=== 原文节选 ===
☆ ☆ ☆

2004年6月18日星期五

迷迭日志(三十九)

今天过得很艰难。在家一周,更无法容忍外界的种种。

清晨起床有点冷,穿着长衣长裤出门。

挤车很累,后面的外地女人紧紧贴着我,把手棱在我背脊上,骨头把我的背枕得生疼,跟她讲只装没听见,真希望自己有点权势,反过身去给她两个大耳刮子!
我下车的时候一身汗,心生厌恶。

上了217,心情稍好。
常日里坐车,总觉得站着的姑娘们看上去特别有味道,有点点不屑座位的清高,穿着松松垮垮的T恤和很显身材的绿布裤子,有时纤细的手腕上佩带一根可爱的小手链,盘着小髻,淡淡的眼影,怎么看都心生爱慕。今天自己站着,也欣欣然,终于可以做一回站着的姑娘,接受诸位坐客的欣羡,更觉身上棉恤的舒适,小背包的随意,羞花戒指的闪动。我终究是没有做站客的潜质,旁边的乘客站起来下车,我立即就失了那么一点点清高,高高兴兴地坐了下去。

到学校。

一些琐碎的表格,必须要填。阴霾的集体照,必须要取。
发毕业生登记表的时候,偏偏没发给我。na和佩佩都是看见的。问发表人却说一张也没了。跑去问辅导员(下称其为shit)要,shit面无人色,说一张也没了,还讽刺地朝我笑笑,那么阴损的笑是她的招牌,莫名其妙,这又不是我的过失,这时候我又恨不得嫁作官吏妇,弄点小权势,给shit两个耳刮子!我冷头冷脸在那里站了半天,半抢半骂地要来一张。如果实在不给,我就不要了。我还真不稀罕从上fuck外毕业呢!只是在毕业前夕又有一次这样无聊的经历,我觉得气愤而难堪。
但是,被四年来无数的气愤和难堪支撑着,很快也就平复了。

一出校门我就把那张阴霾的集体照放在桥沿上,随风吹进黑色的污水里~

学士服也不借,不拍。路还长着呢,等master毕业的时候想拍多少拍多少。
照片对于我没有多大的意义。或许是因为我太年轻,体会不到回忆对于年老的迫切。但是,丑陋的回忆,免了才好。

☆ ☆ ☆

=== 所给材料 ===
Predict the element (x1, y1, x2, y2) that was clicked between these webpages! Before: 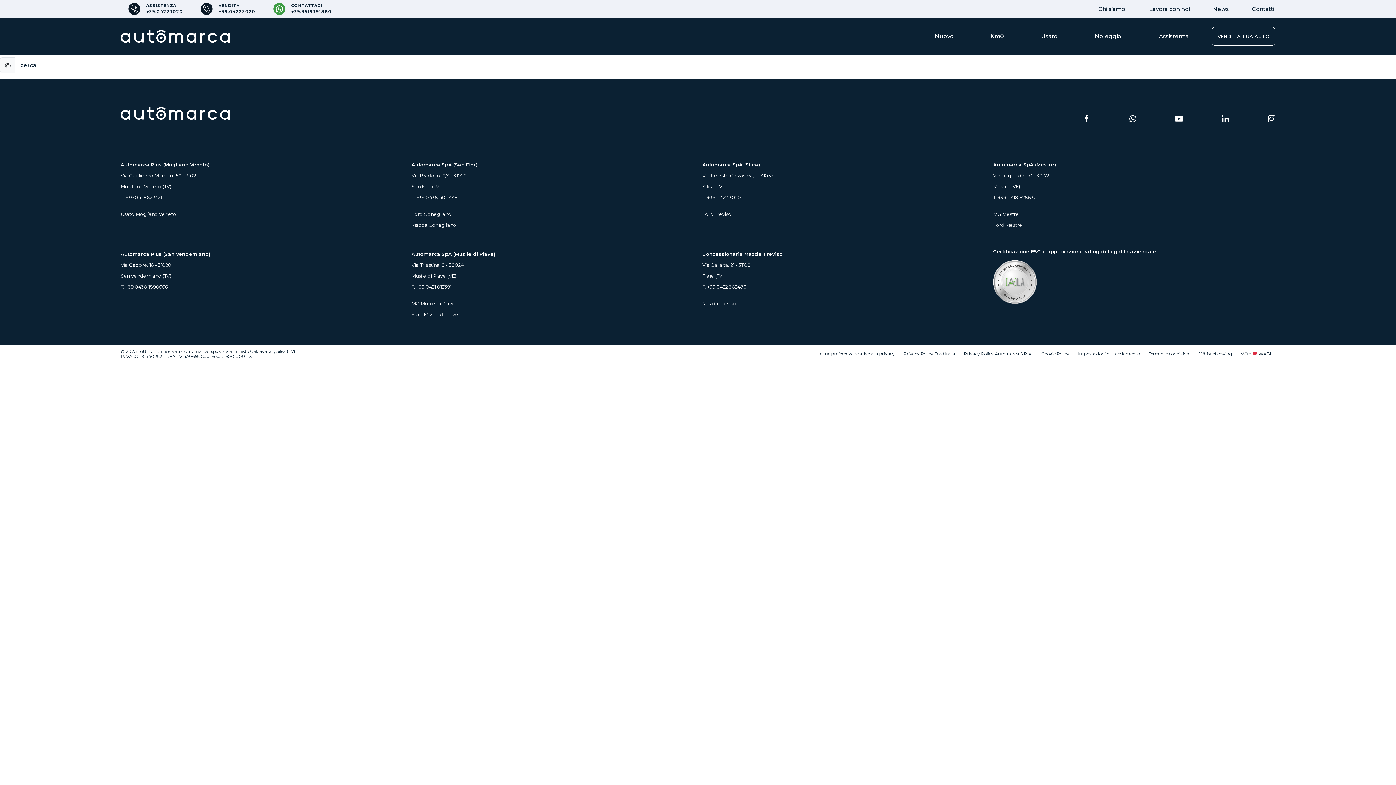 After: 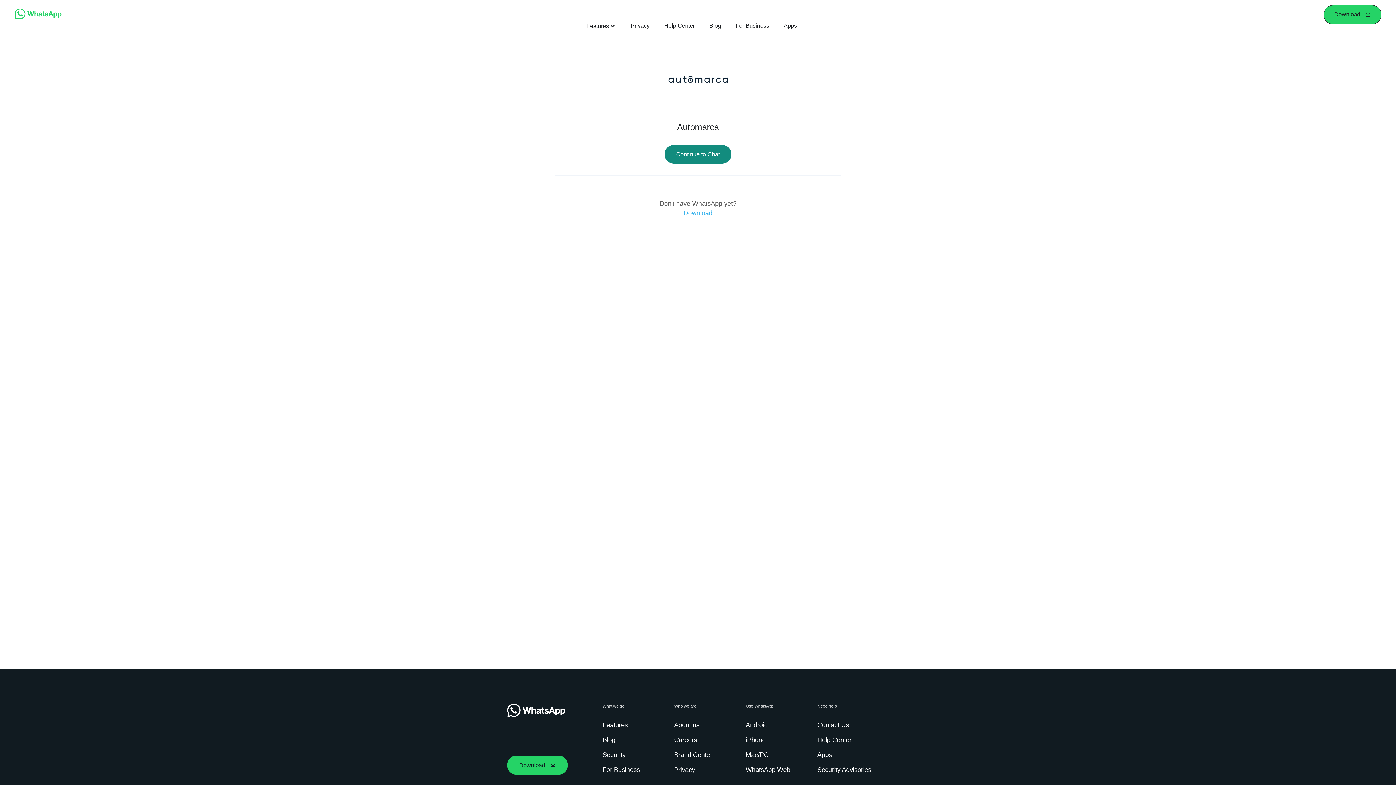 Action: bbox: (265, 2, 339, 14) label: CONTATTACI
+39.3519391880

☆ ☆ ☆

=== 任务说明 ===
把这篇日记从“发毕业生登记表的时候,偏偏没”起到“但是,丑陋的回忆,免了才好。”止的部分一字不改地重新写出，首尾两处都要包括。 以上列表另有出处，与这篇日记无关。

=== 书面回答 ===
发毕业生登记表的时候,偏偏没发给我。na和佩佩都是看见的。问发表人却说一张也没了。跑去问辅导员(下称其为shit)要,shit面无人色,说一张也没了,还讽刺地朝我笑笑,那么阴损的笑是她的招牌,莫名其妙,这又不是我的过失,这时候我又恨不得嫁作官吏妇,弄点小权势,给shit两个耳刮子!我冷头冷脸在那里站了半天,半抢半骂地要来一张。如果实在不给,我就不要了。我还真不稀罕从上fuck外毕业呢!只是在毕业前夕又有一次这样无聊的经历,我觉得气愤而难堪。
但是,被四年来无数的气愤和难堪支撑着,很快也就平复了。

一出校门我就把那张阴霾的集体照放在桥沿上,随风吹进黑色的污水里~

学士服也不借,不拍。路还长着呢,等master毕业的时候想拍多少拍多少。
照片对于我没有多大的意义。或许是因为我太年轻,体会不到回忆对于年老的迫切。但是,丑陋的回忆,免了才好。